In 1994, Devereux’s board of directors recruited Robert Kreider, a well-known economic guru and co-CEO of Fairmount Capital Advisors who’d just strengthened Main Line Health System by refinancing the debt of individual hospitals. Kreider launched an investigation of Devereux’s finances, and the news was shocking. The organization was overextended on finances, debt and human resources. Losses in Texas were so considerable that Devereux’s initial $14 million investment might never be recouped. “If the banks wouldn’t renew Devereux’s lines of credit, they had to be paid down,” says Kreider. “To do that, things would have to be pulled back. It started looking like Devereux was circling the drain.”
Debt refinancing, asset allocation and credit ratings are brain food for Kreider. He gets animated when expounding on them, and his financial gymnastics resulted in one undeniable bottom line: By the end of 1995, Devereux was on economically solid ground.
The remarkable turnaround earned Kreider a new job as Devereux’s CFO. By 2001, he’d been named executive vice president and COO. Three years later, he was president and CEO. Since then, Devereux has been fiscally stable.
In January, Devereux will face another challenge when Kreider steps aside as CEO. “If they haven’t gotten a good idea out of me by now, it’s probably not coming,” he says with a laugh. “It’s time for new leadership.”
What’s next for Devereux? That answer is linked to a national conversation about the need for behavioral and mental health expertise, special education, and child welfare services. The demand is huge, but state budgets are continually shrinking and the future of Medicaid is a constant concern.

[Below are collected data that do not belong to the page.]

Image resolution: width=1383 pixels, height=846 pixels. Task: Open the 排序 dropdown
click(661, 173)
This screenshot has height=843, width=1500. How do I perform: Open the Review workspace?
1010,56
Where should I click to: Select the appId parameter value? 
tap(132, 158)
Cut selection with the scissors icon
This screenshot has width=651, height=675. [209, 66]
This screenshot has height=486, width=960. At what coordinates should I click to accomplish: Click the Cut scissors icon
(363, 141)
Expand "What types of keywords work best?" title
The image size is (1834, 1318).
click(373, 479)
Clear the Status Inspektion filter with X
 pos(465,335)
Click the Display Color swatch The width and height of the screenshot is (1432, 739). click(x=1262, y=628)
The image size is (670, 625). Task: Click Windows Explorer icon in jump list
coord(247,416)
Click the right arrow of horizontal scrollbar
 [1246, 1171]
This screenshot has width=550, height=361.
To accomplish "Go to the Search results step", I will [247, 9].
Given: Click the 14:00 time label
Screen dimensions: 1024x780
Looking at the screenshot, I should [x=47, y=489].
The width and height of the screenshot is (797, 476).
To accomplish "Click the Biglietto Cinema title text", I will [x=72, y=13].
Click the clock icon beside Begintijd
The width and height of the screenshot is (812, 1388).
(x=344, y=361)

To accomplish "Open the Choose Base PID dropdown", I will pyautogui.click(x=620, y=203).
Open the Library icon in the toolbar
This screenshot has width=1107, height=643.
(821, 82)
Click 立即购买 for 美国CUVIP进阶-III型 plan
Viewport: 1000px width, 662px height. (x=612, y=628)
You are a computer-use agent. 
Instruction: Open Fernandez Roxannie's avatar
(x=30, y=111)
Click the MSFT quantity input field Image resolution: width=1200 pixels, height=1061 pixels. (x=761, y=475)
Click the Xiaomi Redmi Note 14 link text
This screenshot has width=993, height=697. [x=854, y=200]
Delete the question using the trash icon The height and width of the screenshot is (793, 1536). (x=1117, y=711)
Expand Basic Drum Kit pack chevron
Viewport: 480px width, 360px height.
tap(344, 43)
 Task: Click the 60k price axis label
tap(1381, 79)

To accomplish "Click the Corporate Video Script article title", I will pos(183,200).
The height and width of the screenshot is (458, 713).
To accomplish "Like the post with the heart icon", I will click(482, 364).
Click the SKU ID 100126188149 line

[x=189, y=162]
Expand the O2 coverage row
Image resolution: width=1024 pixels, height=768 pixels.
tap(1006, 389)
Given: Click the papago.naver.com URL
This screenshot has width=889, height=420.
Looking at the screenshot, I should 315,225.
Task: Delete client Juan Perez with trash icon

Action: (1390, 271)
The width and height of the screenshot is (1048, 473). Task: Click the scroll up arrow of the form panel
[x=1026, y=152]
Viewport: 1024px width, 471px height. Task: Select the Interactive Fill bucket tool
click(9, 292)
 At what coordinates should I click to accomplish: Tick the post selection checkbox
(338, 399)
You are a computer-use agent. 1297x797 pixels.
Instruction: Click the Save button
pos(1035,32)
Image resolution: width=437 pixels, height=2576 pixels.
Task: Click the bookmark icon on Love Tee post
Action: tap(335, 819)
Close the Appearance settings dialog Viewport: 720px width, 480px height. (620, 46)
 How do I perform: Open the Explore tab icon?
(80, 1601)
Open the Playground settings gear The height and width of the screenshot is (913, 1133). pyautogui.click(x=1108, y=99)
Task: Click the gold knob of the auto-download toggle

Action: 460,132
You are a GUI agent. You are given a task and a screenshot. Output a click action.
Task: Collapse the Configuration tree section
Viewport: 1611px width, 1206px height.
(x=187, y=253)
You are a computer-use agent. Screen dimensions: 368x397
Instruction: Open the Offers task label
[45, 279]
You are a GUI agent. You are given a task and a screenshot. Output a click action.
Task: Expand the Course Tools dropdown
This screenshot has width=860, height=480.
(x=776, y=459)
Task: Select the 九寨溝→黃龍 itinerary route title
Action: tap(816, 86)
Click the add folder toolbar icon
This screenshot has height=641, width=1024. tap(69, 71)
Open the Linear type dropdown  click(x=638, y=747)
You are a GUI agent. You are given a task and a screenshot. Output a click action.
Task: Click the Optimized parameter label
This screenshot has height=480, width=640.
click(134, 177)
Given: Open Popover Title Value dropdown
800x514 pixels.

In many ways, Devereux may be in better financial shape than our government. During his 23-year tenure with the organization, Kreider shielded it from national economic downturns and shepherded it through healthy expansion. Under its newly branded name, Devereux Advanced Behavioral Health, the organization cares for kids and adults in 13 states and employs more than 7,000 staff members. Through clinical, therapeutic, educational and employment programs, it helps people with autism, intellectual and developmental disabilities, and mental health issues. Child welfare is also a focus, as Devereux now has foster-care programs in Arizona, Florida, Georgia, Massachusetts, Rhode Island, New Jersey, Texas and Pennsylvania.
And Kreider has his eye on another at-risk population. In 2018, Devereux will launch The Last Girl, an international public education and prevention campaign aimed at ending sex trafficking of children in the United States. “We’re teaming up with some extraordinarily high-profile co-founders to make a major impact on the sexual trafficking of young women and men,” says Kreider.
Just as Devereux isn’t pulling back from its commitment to serving people in need, neither is Kreider. He’ll segue into consulting for the organization, though he won’t be the kind of consultant he was in 1994.
Back then, Kreider was a self-described financial gunslinger, moving from gig to gig. When Devereux’s board first offered him a full-time position, he agreed to just a one-year contract. But his bottom line has changed since. Kreider has traveled from state to state, evaluating the needs of different populations and meeting Devereux staff members who work at various centers. It’s their work he lauds, pointing out that he’s no behavioral health expert.
But Devereux has always had a wealth of behavioral and educational expertise. What it needed was a leader—and Kreider was that guy. “I feel great satisfaction in having been a part of this extraordinary organization,” he says. “If you’ve made even one child’s life better, what’s more important?”